◆ Task requirements ◆
[1] In the forum post about inserting similar vectors into a tree graph, what size is the vector that each node represents?
[2] List each term the forum post about inserting similar vectors into a tree graph uses to name a part of that graph.

◆ Provided passage ◆
-- Start --

1

I'm not very knowledgeable in this field but I'm wondering if any research or information already exists for the following situation:

I have some data that may or may not look similar to each other. Each represents a node that represents a vector of size 128.

similar vectors

And they are inserted into a tree graph according to similarity.

better graph

and a new node is created with an edge connecting the most similar vertex node found in the entire tree graph.

Except I'm wasting a lot of time searching through the entire graph to insert each new node when I could narrow down my search according to previous information. Imagine a trunk node saying "Oh, I saw a node like you before, it went down this branch. And don't bother going down that other branch." I could reduce the cost of searching the entire tree structure if there was a clever way to remember if a similar node went down a certain path.

I've thought about some ways to use caching or creating a look-up table but these are very memory intensive methods and will become slower the longer the program runs on. I have some other ideas I am playing around with but I was hoping someone could point me in the right direction before I started trying out weird ideas.

-- End --

◆ Provided material ◆

-- Start --

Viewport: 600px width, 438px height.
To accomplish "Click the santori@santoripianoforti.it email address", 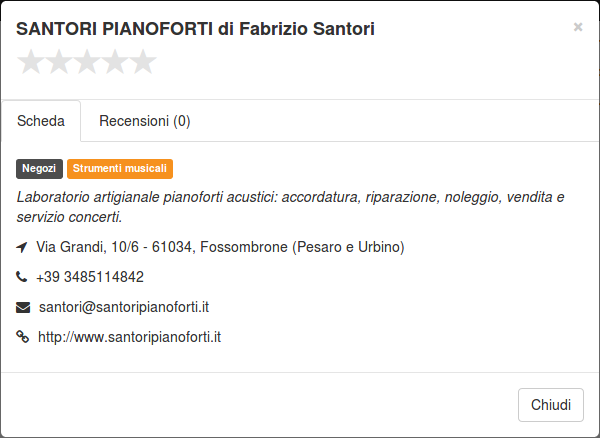I will click(x=124, y=307).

-- End --

◆ Full answers ◆
[1] 128

[2] node, edge, vertex node, trunk node, branch, path